▸ TASK TO COMPLETE
How many lines in the records below hold the string "agent"? Answer with the number alone.

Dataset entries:
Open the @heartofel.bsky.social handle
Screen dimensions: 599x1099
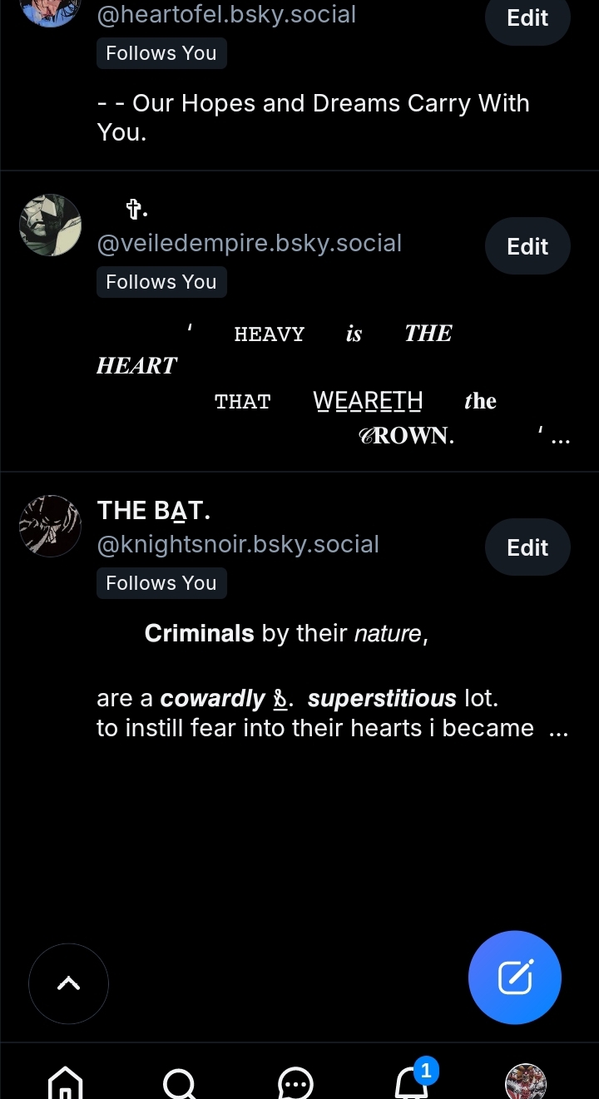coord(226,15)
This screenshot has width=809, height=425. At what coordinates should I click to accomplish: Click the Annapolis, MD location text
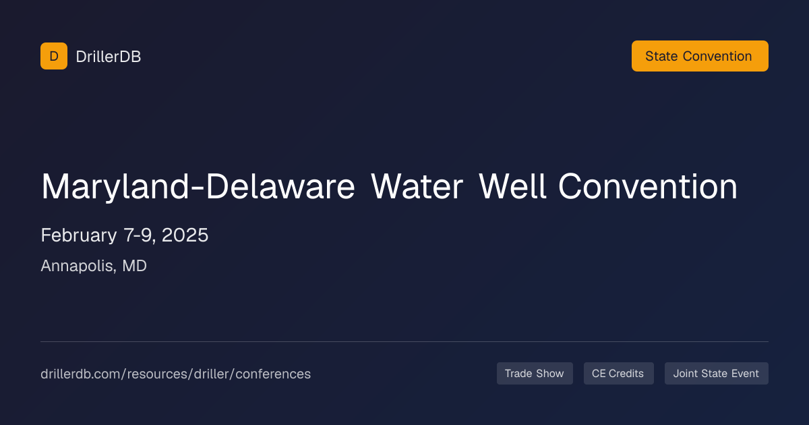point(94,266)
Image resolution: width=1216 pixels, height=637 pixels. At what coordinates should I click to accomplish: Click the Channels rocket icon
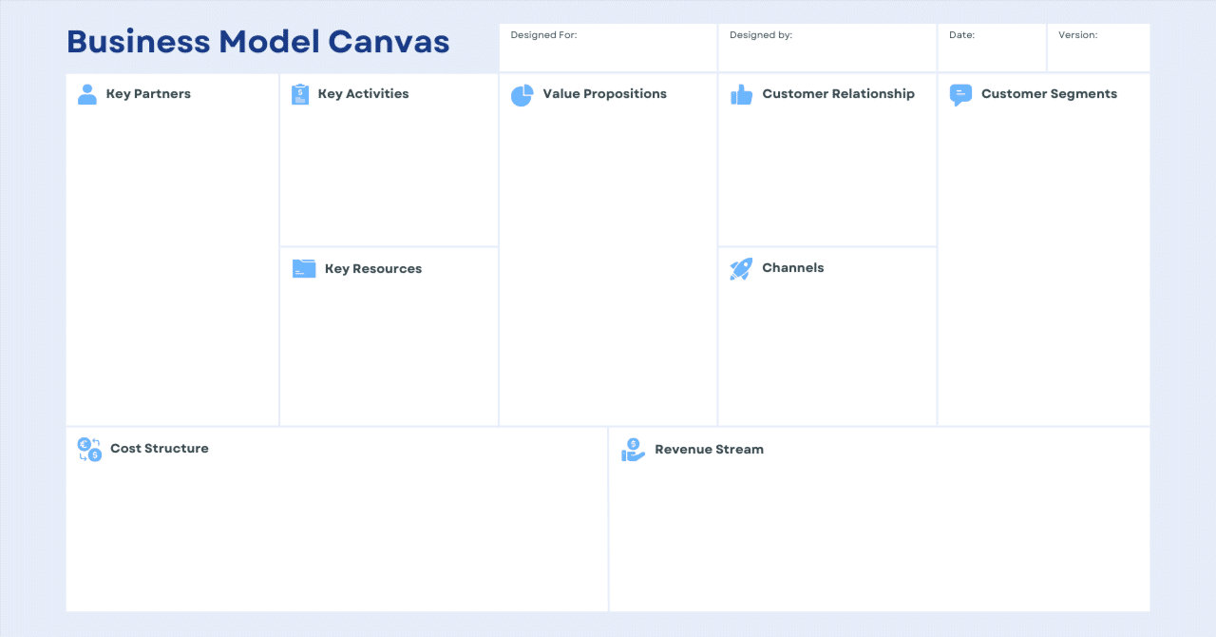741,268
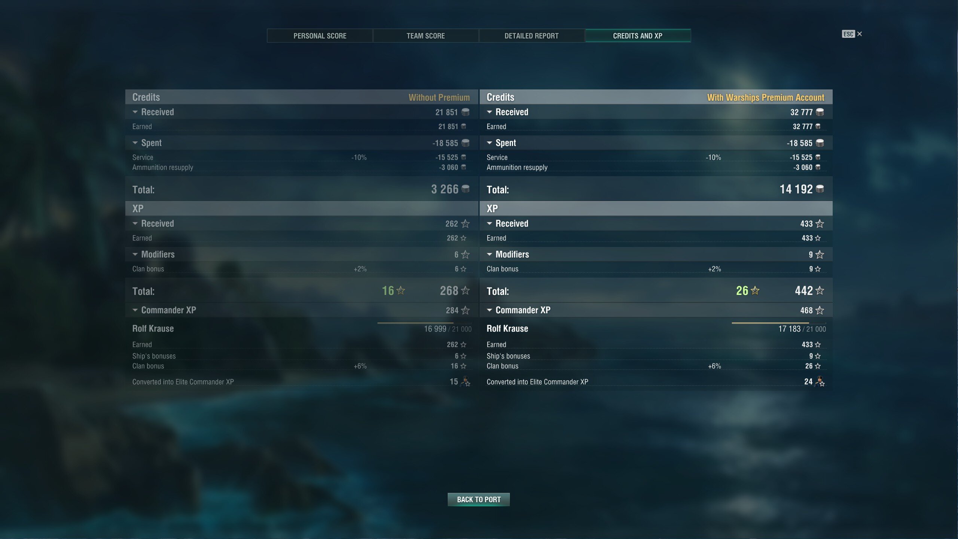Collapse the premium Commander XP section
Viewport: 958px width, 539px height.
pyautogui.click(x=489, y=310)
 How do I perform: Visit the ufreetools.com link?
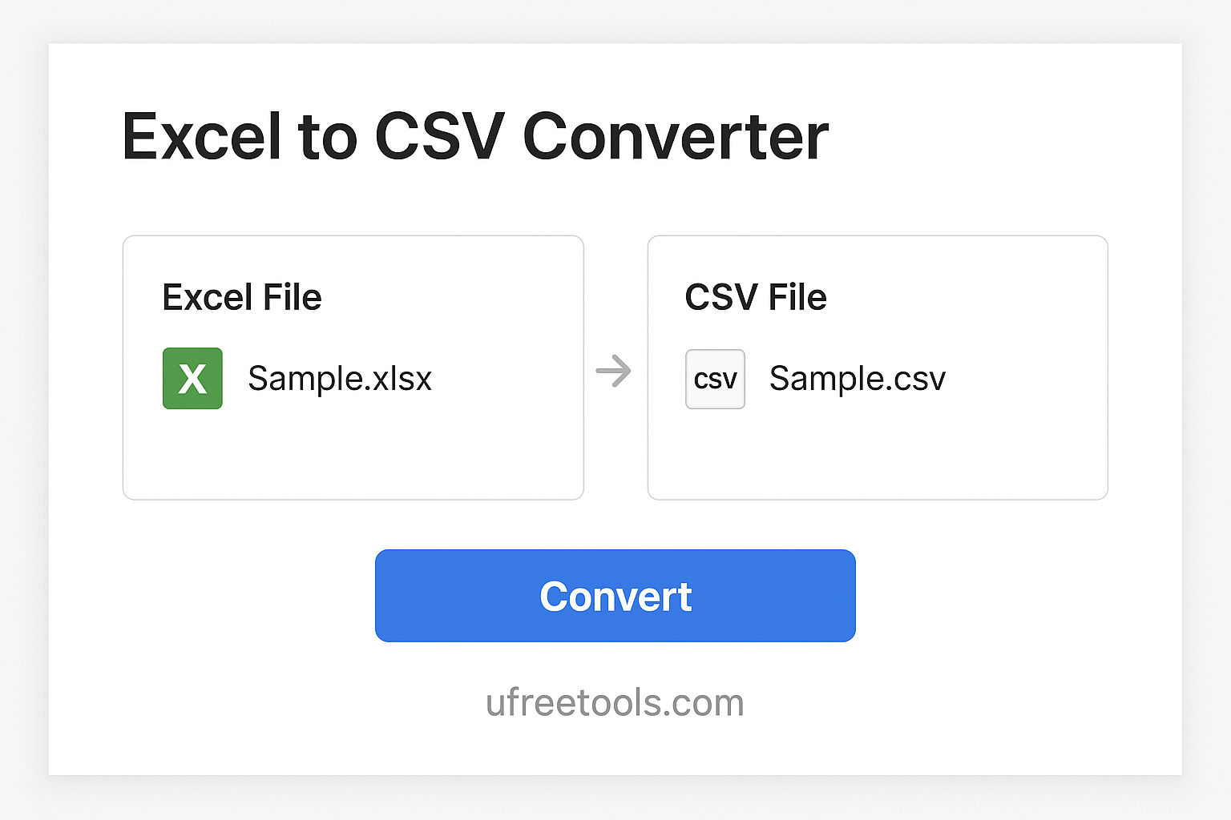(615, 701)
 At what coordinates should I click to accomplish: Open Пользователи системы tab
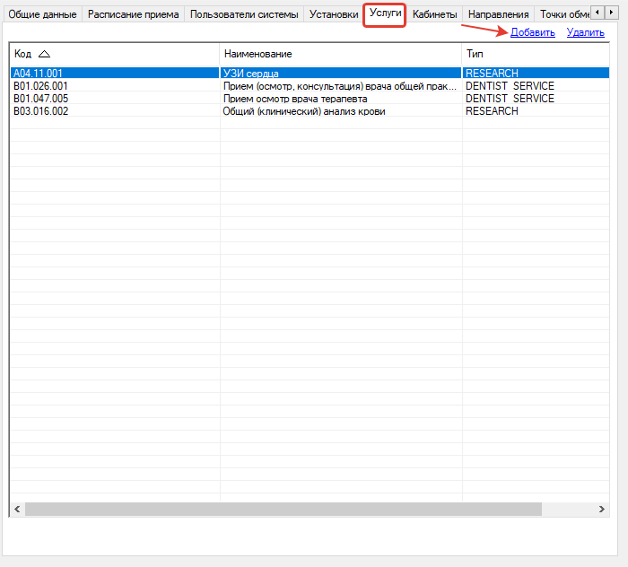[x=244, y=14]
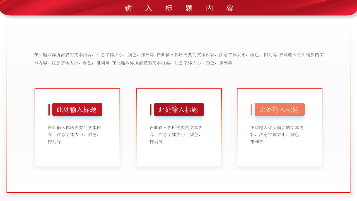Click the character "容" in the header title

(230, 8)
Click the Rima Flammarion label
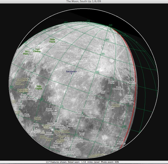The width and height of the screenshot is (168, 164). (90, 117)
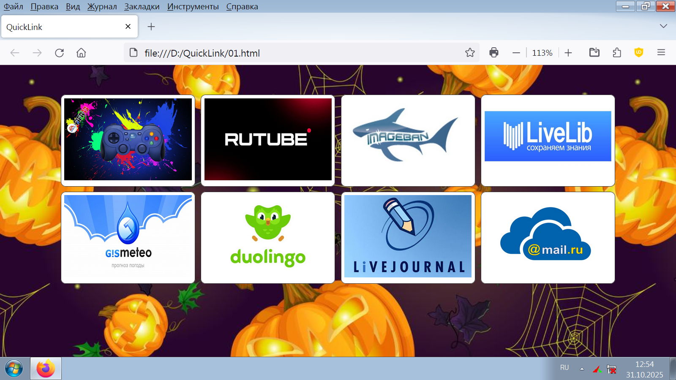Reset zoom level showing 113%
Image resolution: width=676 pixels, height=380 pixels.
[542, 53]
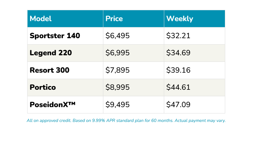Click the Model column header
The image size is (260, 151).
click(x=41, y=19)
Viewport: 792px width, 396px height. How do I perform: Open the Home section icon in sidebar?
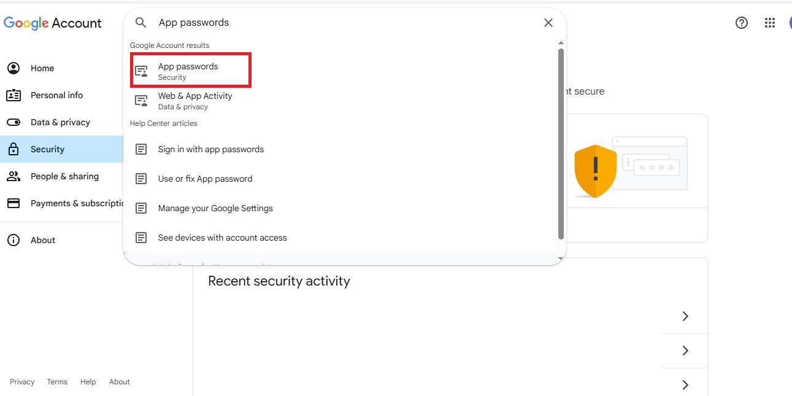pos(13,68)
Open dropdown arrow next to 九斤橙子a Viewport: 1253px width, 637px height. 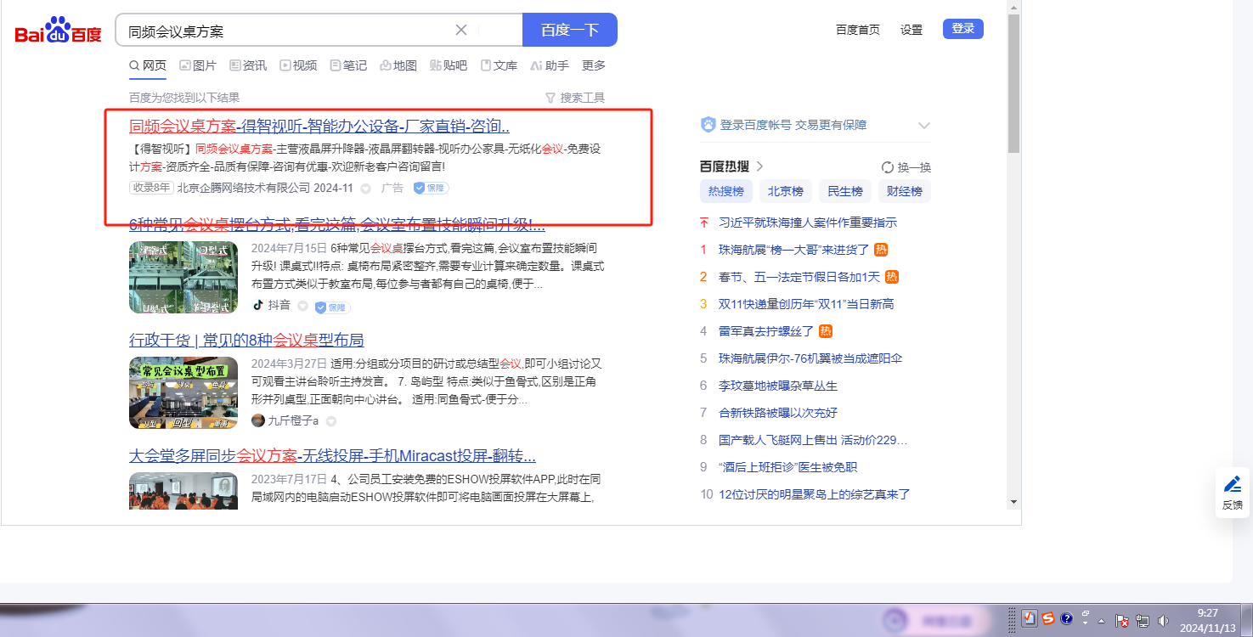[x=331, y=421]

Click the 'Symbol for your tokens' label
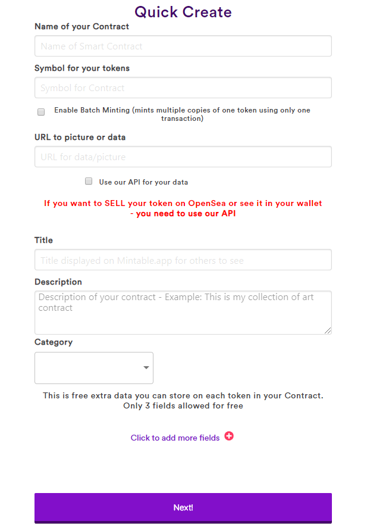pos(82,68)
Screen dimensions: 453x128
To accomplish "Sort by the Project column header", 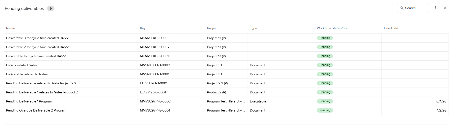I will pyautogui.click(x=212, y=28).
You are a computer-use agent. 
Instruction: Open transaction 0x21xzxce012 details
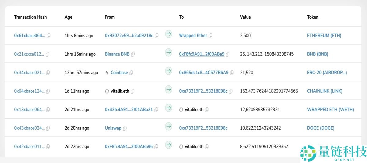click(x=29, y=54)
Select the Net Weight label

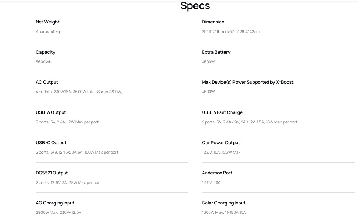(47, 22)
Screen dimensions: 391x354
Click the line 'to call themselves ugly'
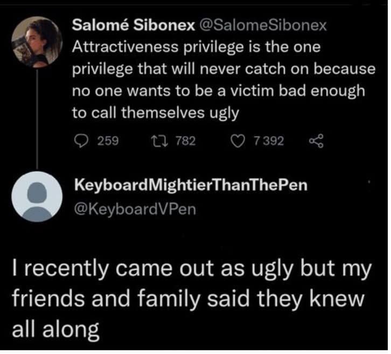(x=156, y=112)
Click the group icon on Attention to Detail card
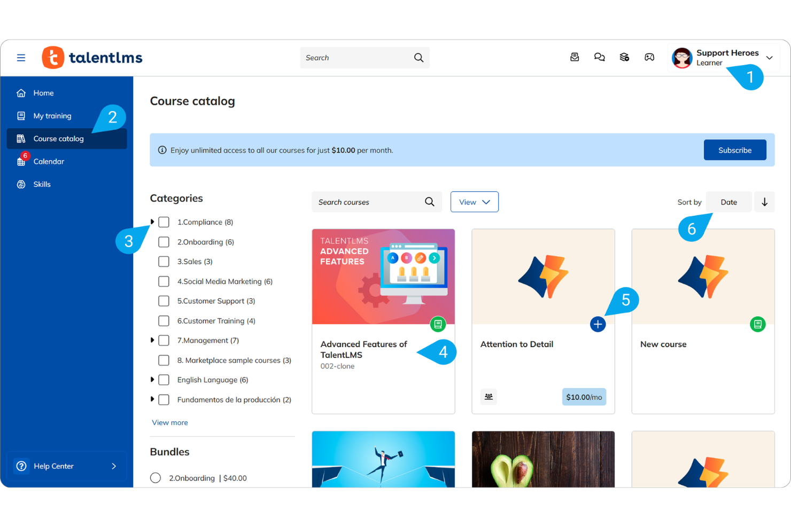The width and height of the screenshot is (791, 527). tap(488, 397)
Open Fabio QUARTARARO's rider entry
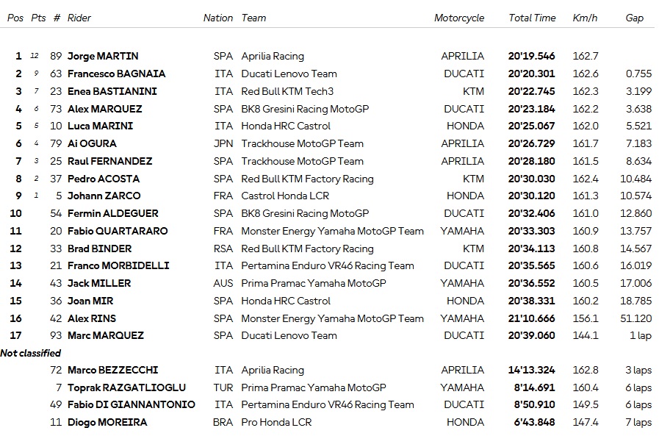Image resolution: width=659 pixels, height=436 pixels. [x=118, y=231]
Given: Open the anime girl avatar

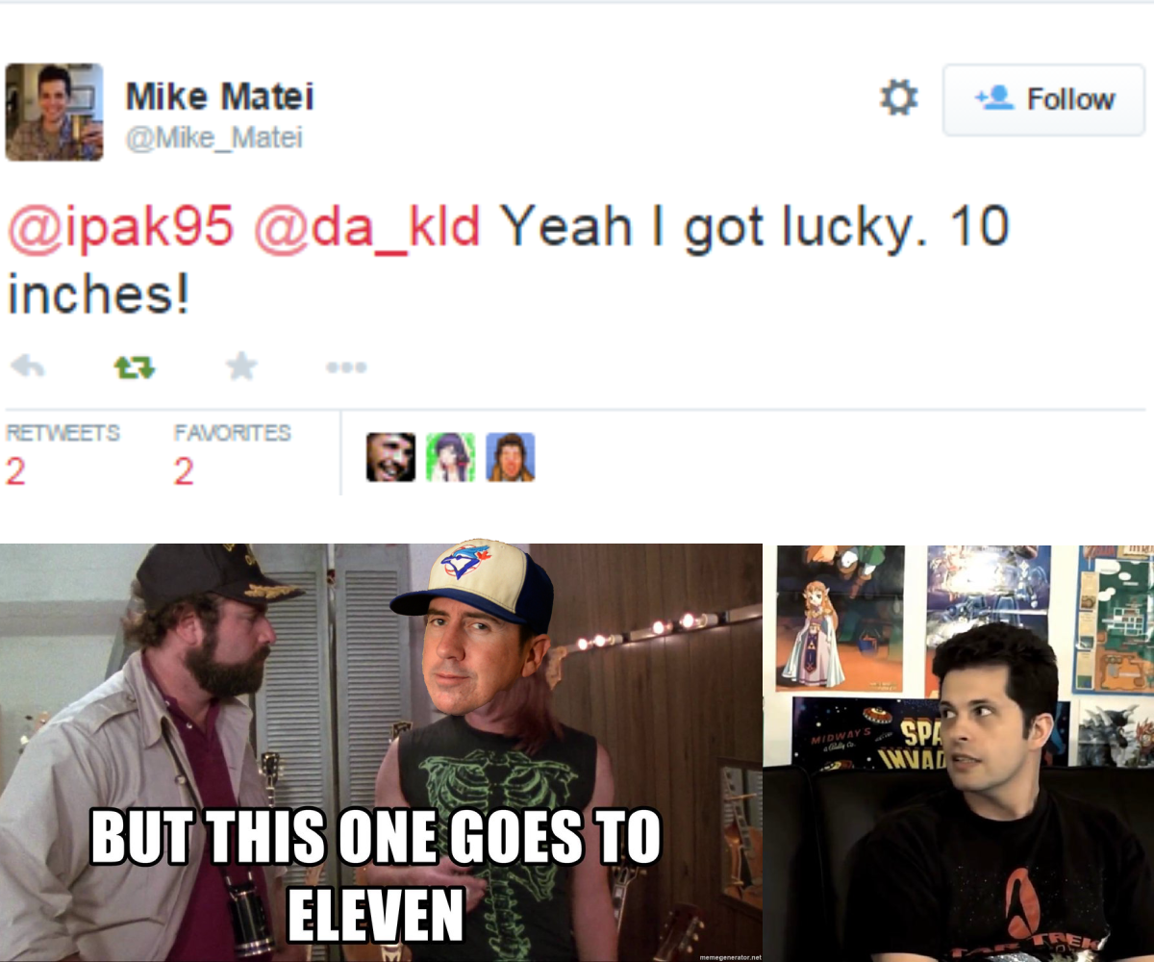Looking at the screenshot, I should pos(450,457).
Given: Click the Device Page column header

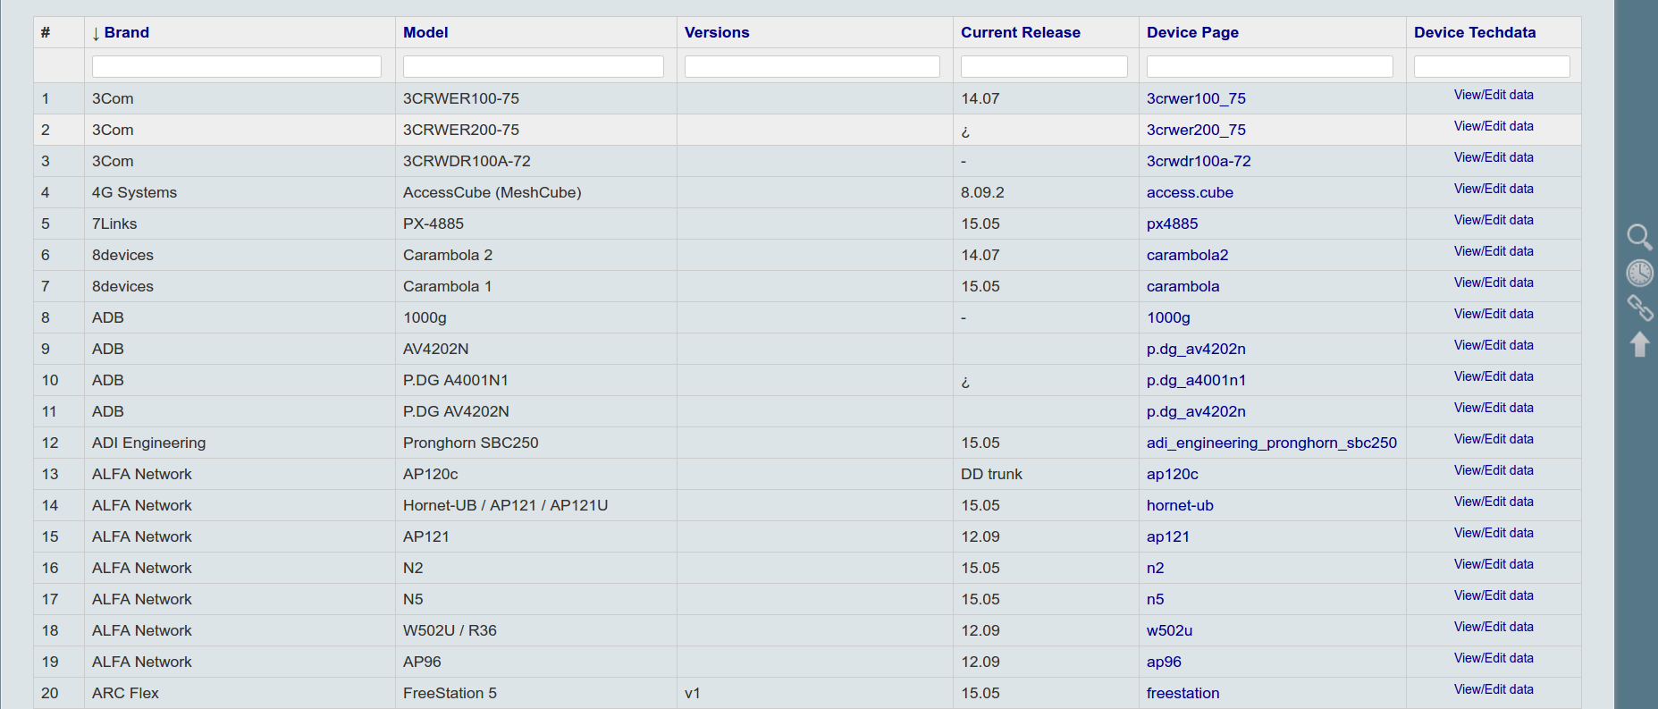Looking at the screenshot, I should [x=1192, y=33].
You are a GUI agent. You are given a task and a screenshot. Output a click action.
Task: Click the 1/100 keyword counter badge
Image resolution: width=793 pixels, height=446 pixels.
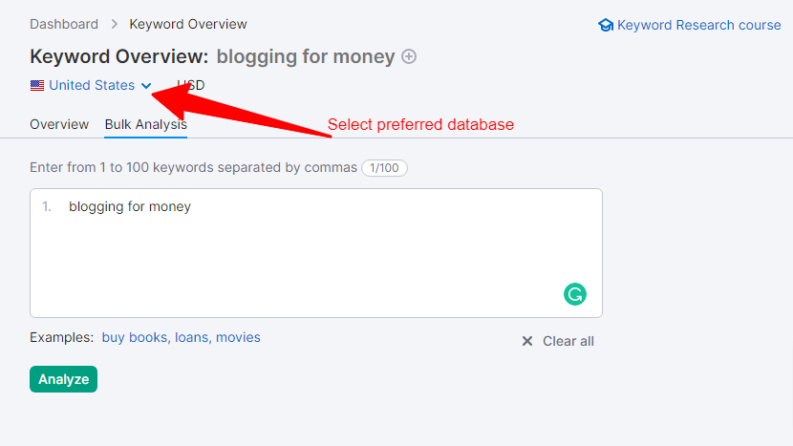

▸ ANSWER BOX
2